На пороге нашей камеры появилась надзирательница, хорошо владеющая русской речью. Она вызвала Ляликову и сказала, что ей надо отнести своего ребенка на осмотр к врачу, так как девочка нездорова. У нее действительно была ветрянка. Валя доверчиво передала ей в руки своего ребенка. А если бы не передала, то отняли бы. И теперь мы обе были в равном положении: кормящие матери, но без детей!
Не успели мы еще обмозговать ситуацию, как нас уже двоих вызвали и молча вывели за пределы тюрьмы. Нам была подана легковая машина.
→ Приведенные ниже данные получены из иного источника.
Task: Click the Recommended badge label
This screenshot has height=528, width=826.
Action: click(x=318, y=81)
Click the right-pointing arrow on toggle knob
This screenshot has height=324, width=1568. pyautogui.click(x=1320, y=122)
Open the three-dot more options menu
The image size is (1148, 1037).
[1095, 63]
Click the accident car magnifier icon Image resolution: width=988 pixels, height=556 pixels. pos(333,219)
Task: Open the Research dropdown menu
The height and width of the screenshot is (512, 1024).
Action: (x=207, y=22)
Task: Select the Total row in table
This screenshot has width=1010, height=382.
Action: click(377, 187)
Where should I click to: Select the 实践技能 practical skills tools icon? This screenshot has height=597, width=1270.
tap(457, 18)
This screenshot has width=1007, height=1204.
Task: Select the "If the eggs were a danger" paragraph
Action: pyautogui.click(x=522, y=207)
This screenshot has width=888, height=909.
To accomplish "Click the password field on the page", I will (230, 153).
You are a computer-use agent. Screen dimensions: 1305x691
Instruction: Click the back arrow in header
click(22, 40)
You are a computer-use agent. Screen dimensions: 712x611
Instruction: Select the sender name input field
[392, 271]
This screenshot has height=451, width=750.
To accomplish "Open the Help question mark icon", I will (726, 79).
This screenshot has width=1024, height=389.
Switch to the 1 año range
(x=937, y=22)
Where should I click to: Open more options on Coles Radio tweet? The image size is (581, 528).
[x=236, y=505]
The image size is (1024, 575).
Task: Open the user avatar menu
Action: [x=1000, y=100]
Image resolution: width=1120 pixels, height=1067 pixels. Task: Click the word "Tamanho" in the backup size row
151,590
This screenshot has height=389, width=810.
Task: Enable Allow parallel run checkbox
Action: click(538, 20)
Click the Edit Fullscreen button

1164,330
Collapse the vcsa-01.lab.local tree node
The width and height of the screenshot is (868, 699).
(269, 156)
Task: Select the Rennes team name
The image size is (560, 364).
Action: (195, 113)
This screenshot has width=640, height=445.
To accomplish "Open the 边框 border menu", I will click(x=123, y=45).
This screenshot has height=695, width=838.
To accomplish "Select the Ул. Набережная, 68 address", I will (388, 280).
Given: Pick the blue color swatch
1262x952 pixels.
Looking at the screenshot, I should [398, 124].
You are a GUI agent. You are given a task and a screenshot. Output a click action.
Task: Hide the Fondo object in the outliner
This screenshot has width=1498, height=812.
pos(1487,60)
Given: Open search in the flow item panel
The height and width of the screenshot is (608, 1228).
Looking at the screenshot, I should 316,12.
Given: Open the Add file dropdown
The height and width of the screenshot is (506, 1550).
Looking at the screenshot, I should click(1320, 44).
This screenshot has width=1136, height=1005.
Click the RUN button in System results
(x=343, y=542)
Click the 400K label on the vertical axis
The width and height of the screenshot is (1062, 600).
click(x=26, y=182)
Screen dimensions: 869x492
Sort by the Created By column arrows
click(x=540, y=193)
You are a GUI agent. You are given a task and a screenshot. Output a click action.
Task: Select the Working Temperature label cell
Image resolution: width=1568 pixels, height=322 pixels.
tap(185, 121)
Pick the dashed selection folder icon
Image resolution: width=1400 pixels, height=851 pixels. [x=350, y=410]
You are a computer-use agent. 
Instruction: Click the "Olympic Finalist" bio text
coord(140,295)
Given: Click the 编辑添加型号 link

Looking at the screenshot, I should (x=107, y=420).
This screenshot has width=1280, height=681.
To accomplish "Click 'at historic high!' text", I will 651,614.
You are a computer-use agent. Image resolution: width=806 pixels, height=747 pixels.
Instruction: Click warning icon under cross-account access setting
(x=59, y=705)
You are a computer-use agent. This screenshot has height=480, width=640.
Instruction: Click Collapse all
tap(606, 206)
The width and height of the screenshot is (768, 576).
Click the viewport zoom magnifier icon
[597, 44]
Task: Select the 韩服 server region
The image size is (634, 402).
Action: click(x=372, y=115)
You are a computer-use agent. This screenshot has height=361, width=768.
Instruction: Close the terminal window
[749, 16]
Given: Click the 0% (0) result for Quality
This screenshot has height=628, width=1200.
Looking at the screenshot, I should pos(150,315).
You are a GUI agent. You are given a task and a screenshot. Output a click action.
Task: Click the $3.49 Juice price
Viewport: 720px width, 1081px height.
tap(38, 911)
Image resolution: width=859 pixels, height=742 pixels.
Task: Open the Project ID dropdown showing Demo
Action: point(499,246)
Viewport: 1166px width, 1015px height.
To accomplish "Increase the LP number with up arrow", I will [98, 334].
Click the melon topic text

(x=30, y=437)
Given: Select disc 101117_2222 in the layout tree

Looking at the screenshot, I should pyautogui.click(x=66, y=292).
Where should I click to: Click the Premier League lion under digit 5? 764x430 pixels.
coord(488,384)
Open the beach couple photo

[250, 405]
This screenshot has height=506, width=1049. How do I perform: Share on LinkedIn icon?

Садясь в машину, я не преминула сказать: «С каким комфортом!»
За рулем сидел немец в светло-коричневом мундире, в фуражке с кокардой и с какими-то знаками отличия на рукавах. Не успела за мной закрыться дверь, как я увидела нашу надзирательницу уже без ребенка. Я выкрикнула: «Куда Вы дели ребенка?» Она ответила, что отдала монашкам.
Дверь захлопнулась, и мы поехали. Каждая думала о своем. Мы знали зачем из тюрьмы везут за город. Везут нас по пустынной дороге. Живой души не видно. Я только думала: «Когда? Где? Только бы расстреляли меня первую, чтобы не видеть расстрела коллеги! А может, я ошибаюсь? Паникую?» Я посмотрела на Валентину. Она сидела как будто спокойно, но глаза ее смотрели в разные стороны. «Такого я еще никогда не видела. Это может быть только перед смертью, - подумала я. - Только бы меня первую!»